Top of Extracted material

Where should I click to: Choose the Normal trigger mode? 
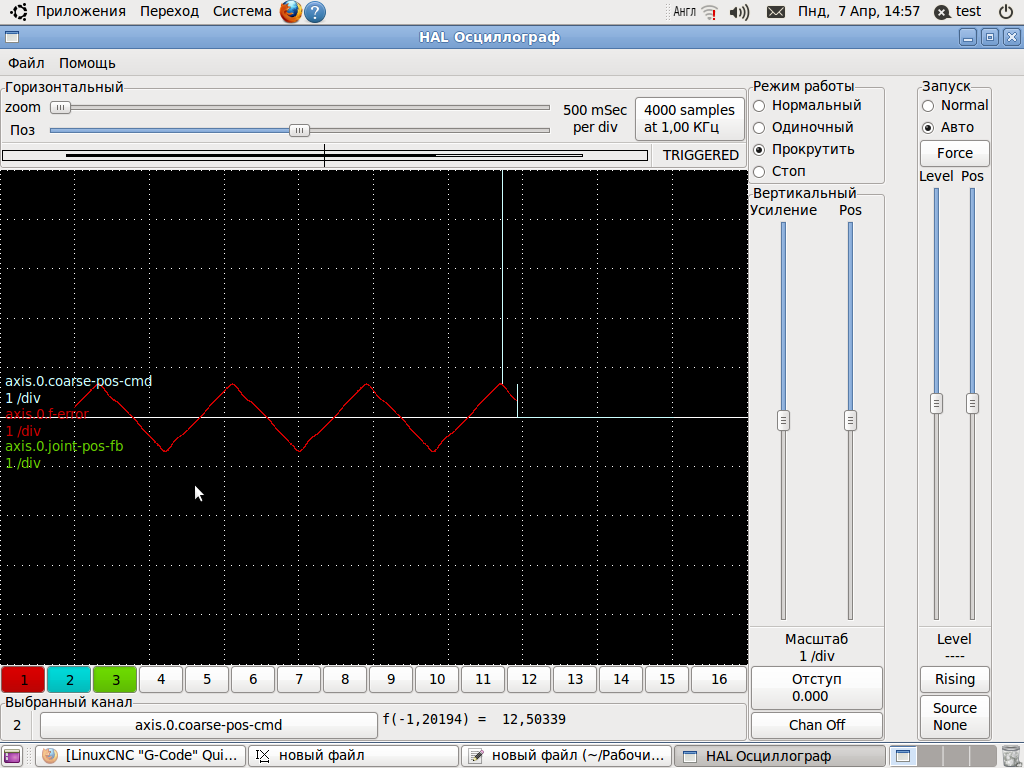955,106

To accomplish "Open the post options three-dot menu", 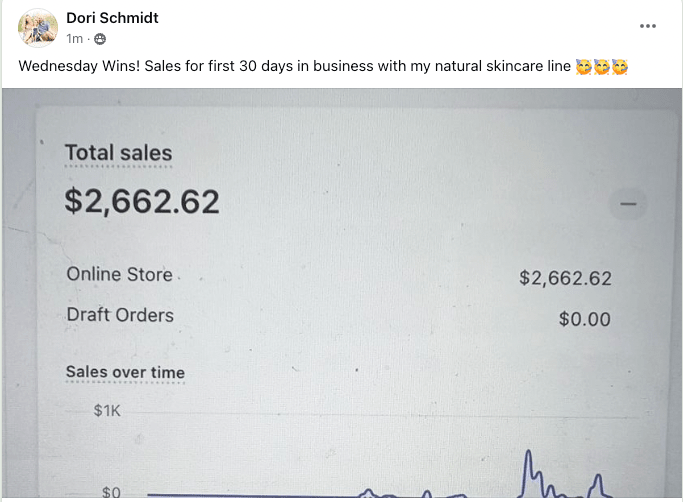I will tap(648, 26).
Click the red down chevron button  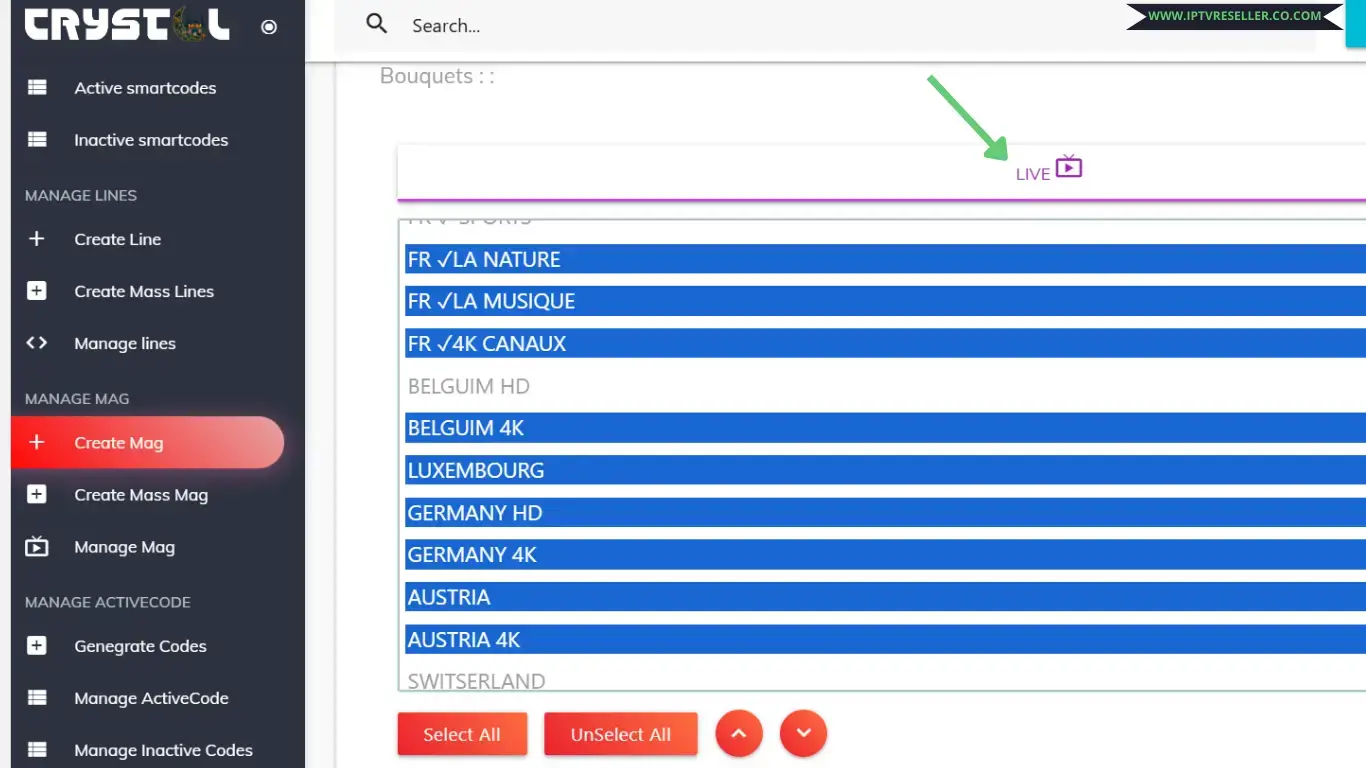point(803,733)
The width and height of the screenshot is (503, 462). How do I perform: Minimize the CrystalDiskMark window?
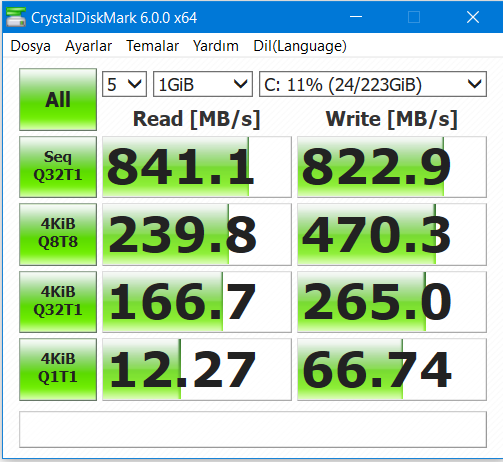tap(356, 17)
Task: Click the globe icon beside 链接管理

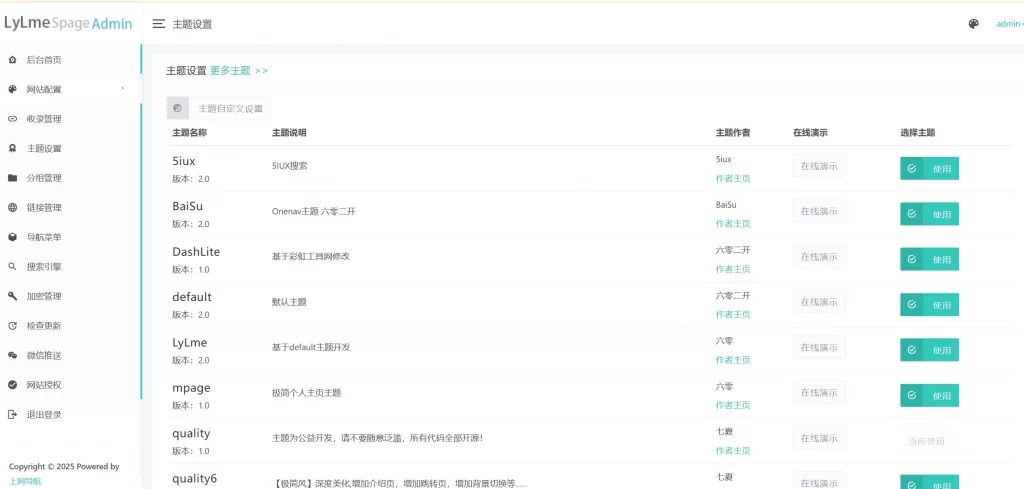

Bottom of Extracted material
Top of Extracted material

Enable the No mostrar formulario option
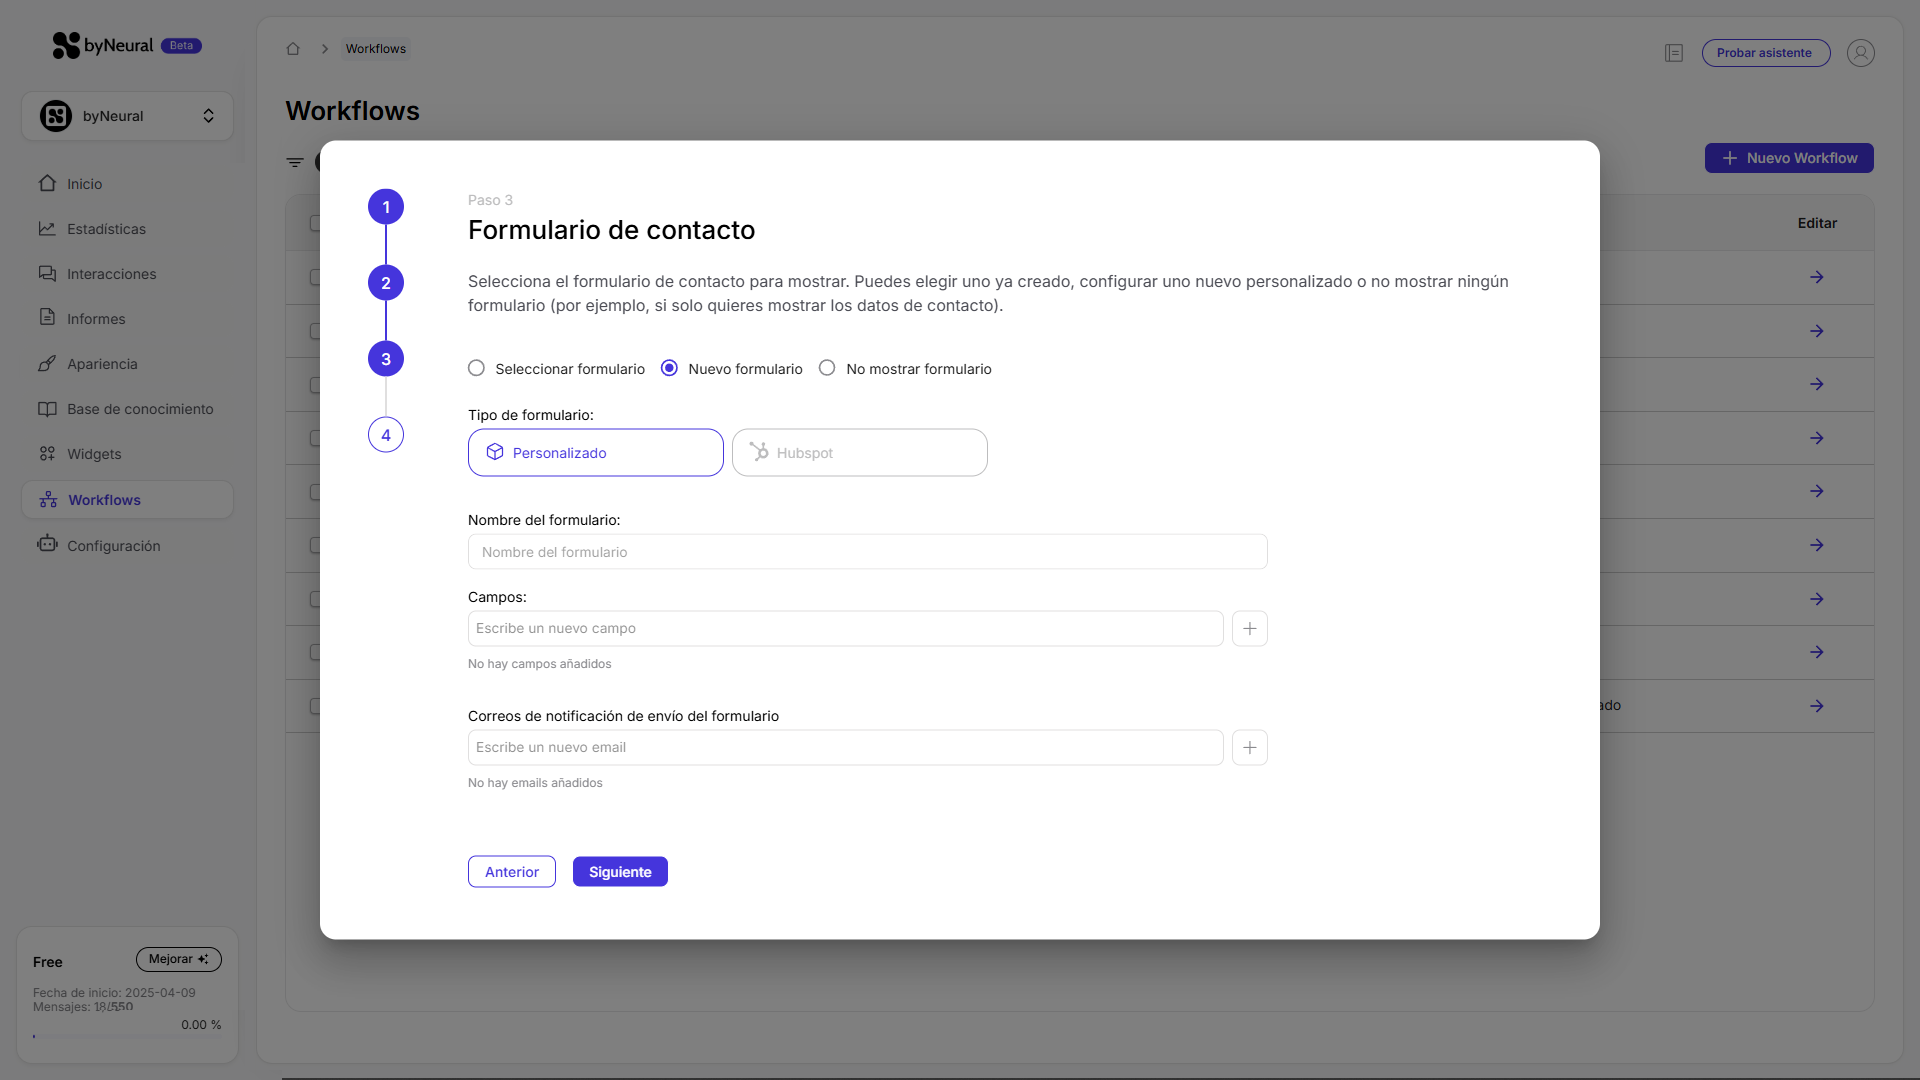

Bottom of Extracted material
Top of Extracted material

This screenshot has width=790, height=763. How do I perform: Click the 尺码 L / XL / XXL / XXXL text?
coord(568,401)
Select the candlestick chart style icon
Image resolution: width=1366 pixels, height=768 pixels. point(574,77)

Bottom of Extracted material

* [Problem] Your answer must be the lines above from the one holding "The width and" up to and including the one holding "Task: Click the globe icon beside 链接管理", exact and with no pictures.

* [Answer section]
The width and height of the screenshot is (503, 462). How do I perform: Minimize the CrystalDiskMark window?
tap(356, 17)
Task: Click the globe icon beside 链接管理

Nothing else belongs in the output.